Produção de móveis e colchões cresceu 1,6% no 1º bimestre

Produção de móveis e colchões cresceu 1,6% no 1º bimestre

O setor moveleiro nacional registrou aumento na produção de móveis e colchões de 1,6% no primeiro bimestre de 2024, na comparação com o mesmo período de 2023.

O consumo aparente, ou seja, o volume de peças consumidas no mercado interno, também cresceu 3,7% no primeiro bimestre do ano.

Os dados constam na nova edição da Conjuntura de Móveis, estudo desenvolvido pelo IEMI com exclusividade para a Abimóvel (Associação Brasileira das Indústrias do Mobiliário).

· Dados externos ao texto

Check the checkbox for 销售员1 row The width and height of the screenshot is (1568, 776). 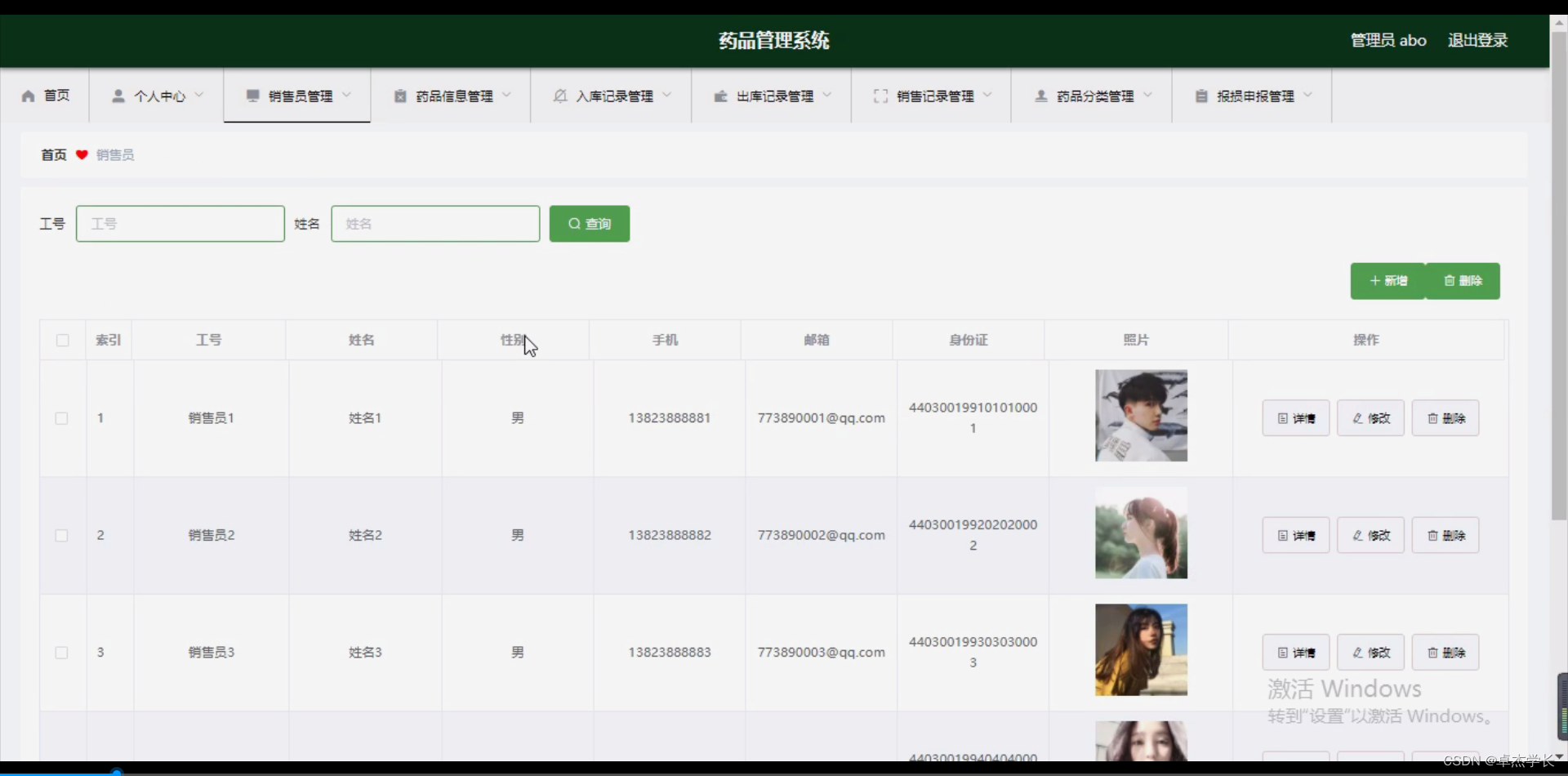tap(62, 417)
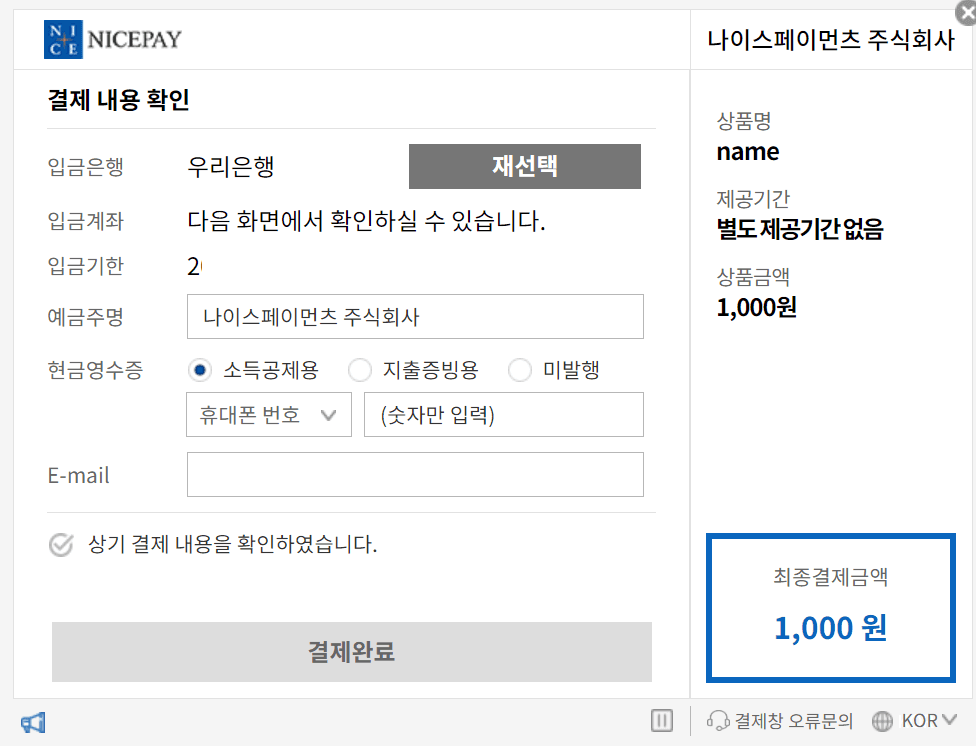Image resolution: width=976 pixels, height=746 pixels.
Task: Click the 결제창 오류문의 link text
Action: 794,721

Um número preocupante é que a eceita do setor sofreu uma leve queda de 0,3%, impactada por um aumento de 0,15% no preço médio por peça fabricada. Tal descompasso entre produção e receita destaca as pressões de custo e as dificuldades em repassar completamente esses aumentos aos consumidores.

“Diante desses desafios, a indústria moveleira tem focado em aumentar a eficiência, reduzir desperdícios e aprimorar a gestão sustentável, além de diversificar mercados e investir em inovação e design”, pontua o presidente da Abimóvel, Irineu Munhoz.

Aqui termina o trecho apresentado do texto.